**Task to complete:** Everything from the line containing "Viewport: 1568px width, 733px height." to the last line of the listing below should be restated exactly, both ends included, with nothing added and the pictures omitted.

┌────────

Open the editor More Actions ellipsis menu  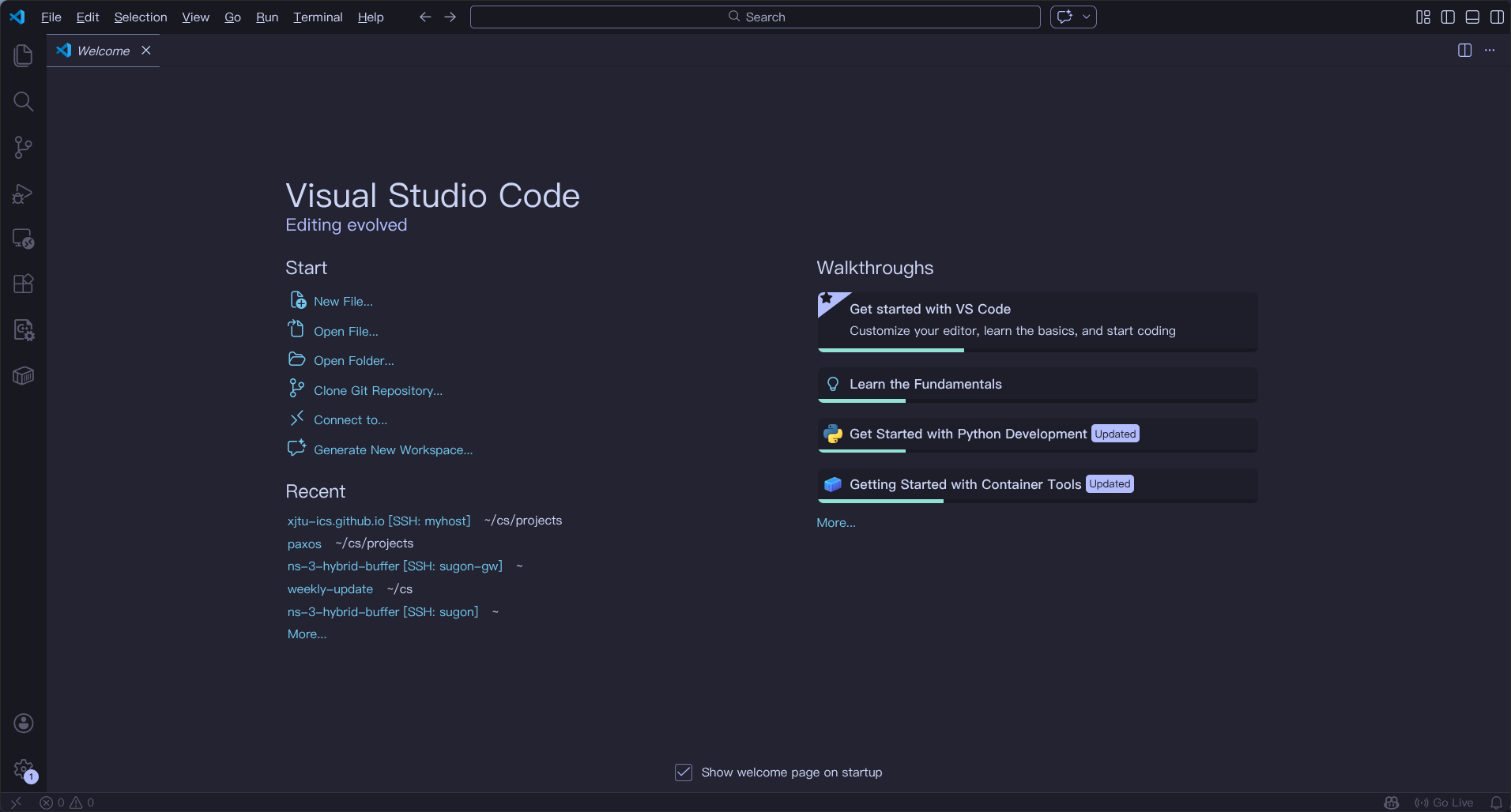(x=1490, y=51)
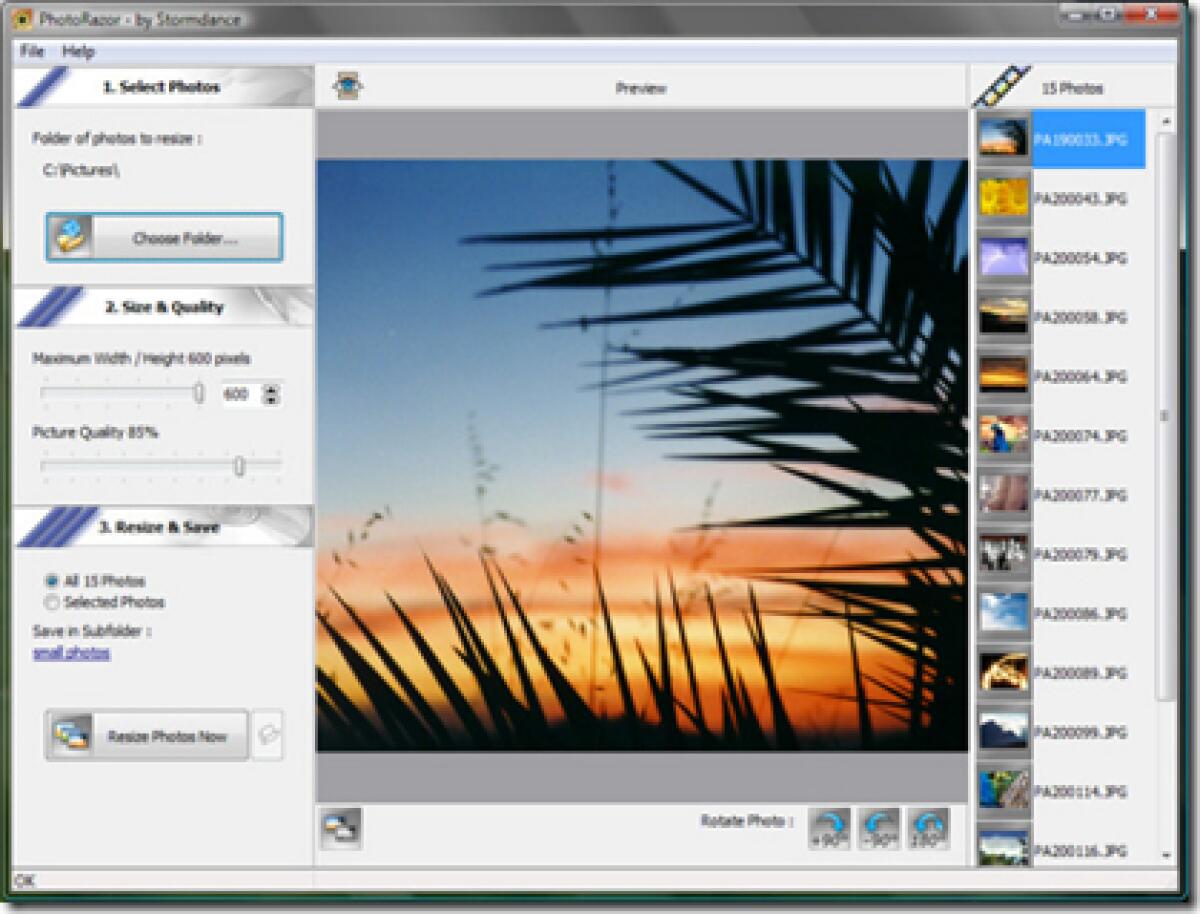The height and width of the screenshot is (914, 1200).
Task: Click the maximum width spinner down arrow
Action: (270, 400)
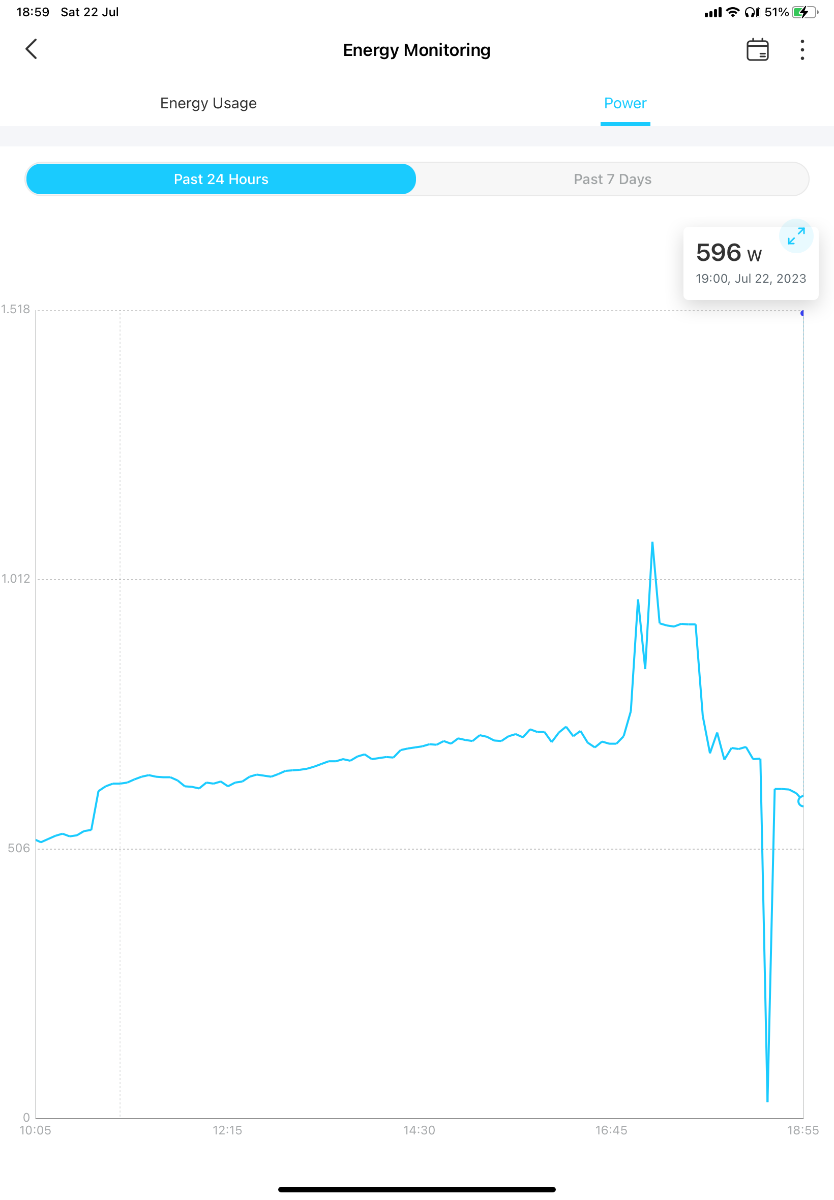The width and height of the screenshot is (834, 1200).
Task: Select the Power tab
Action: (625, 103)
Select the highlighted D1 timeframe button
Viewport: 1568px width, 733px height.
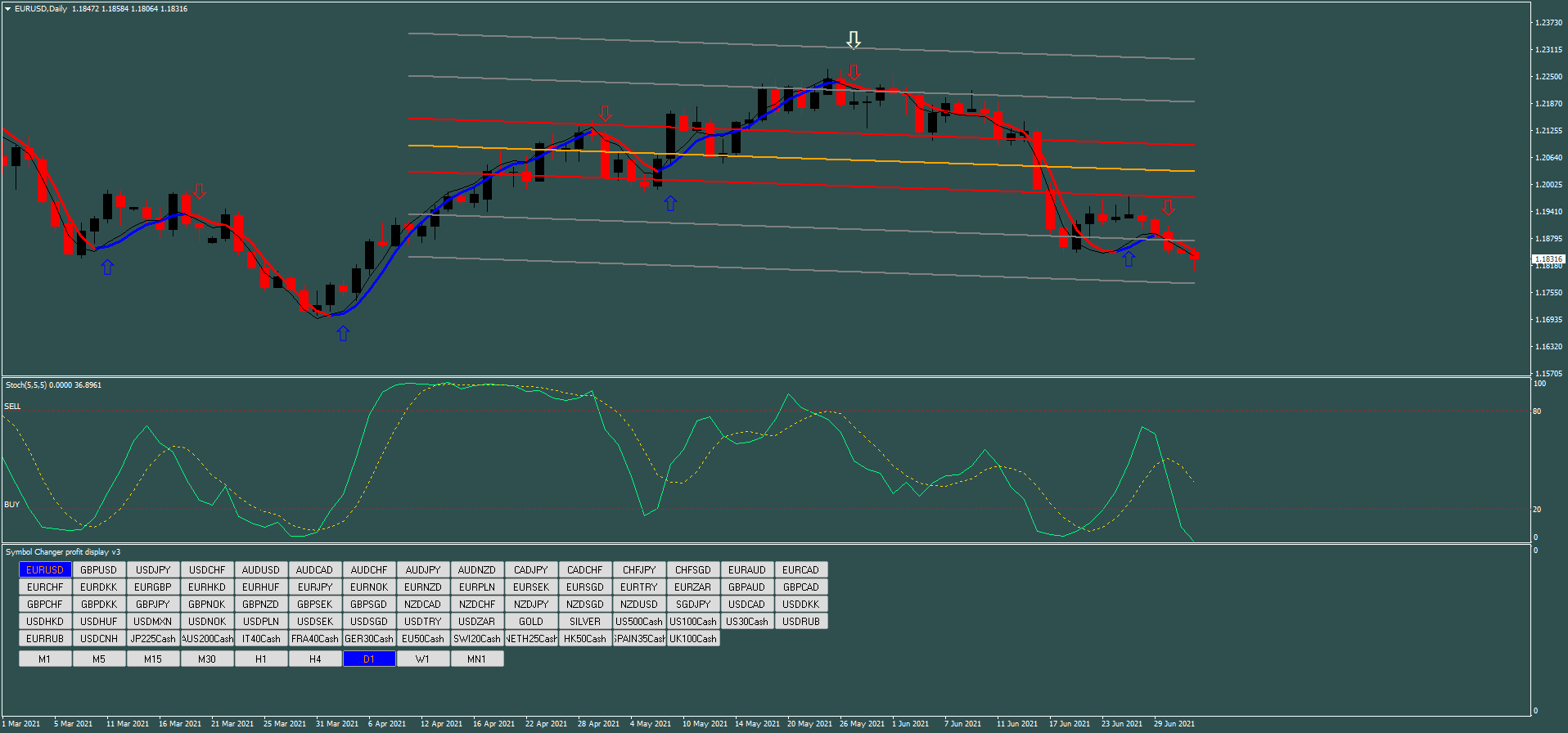point(369,659)
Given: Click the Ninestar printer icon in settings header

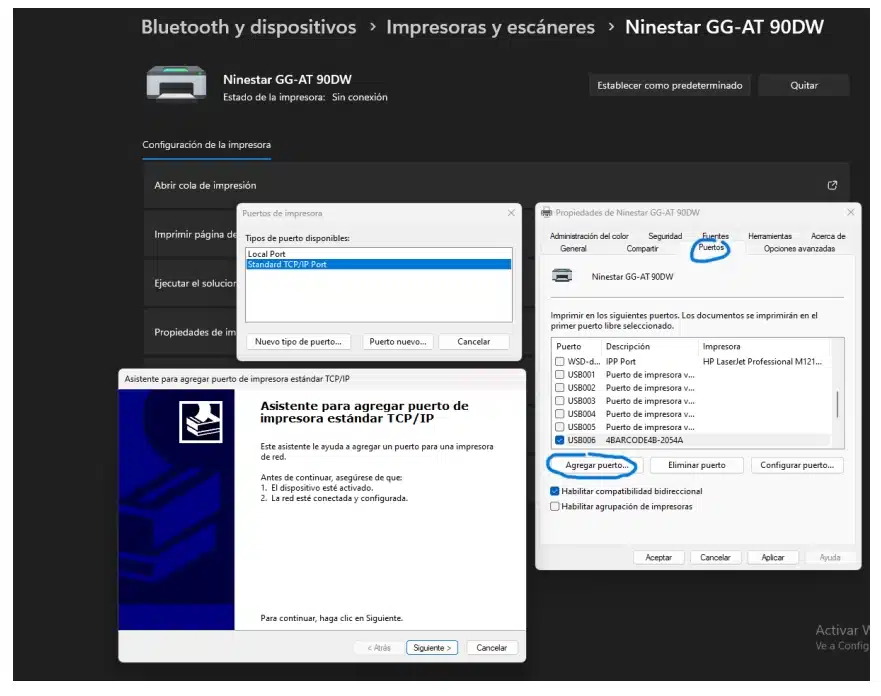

└────────

**Solution:**
Viewport: 1568px width, 733px height.
point(369,659)
Given: Click the Ninestar printer icon in settings header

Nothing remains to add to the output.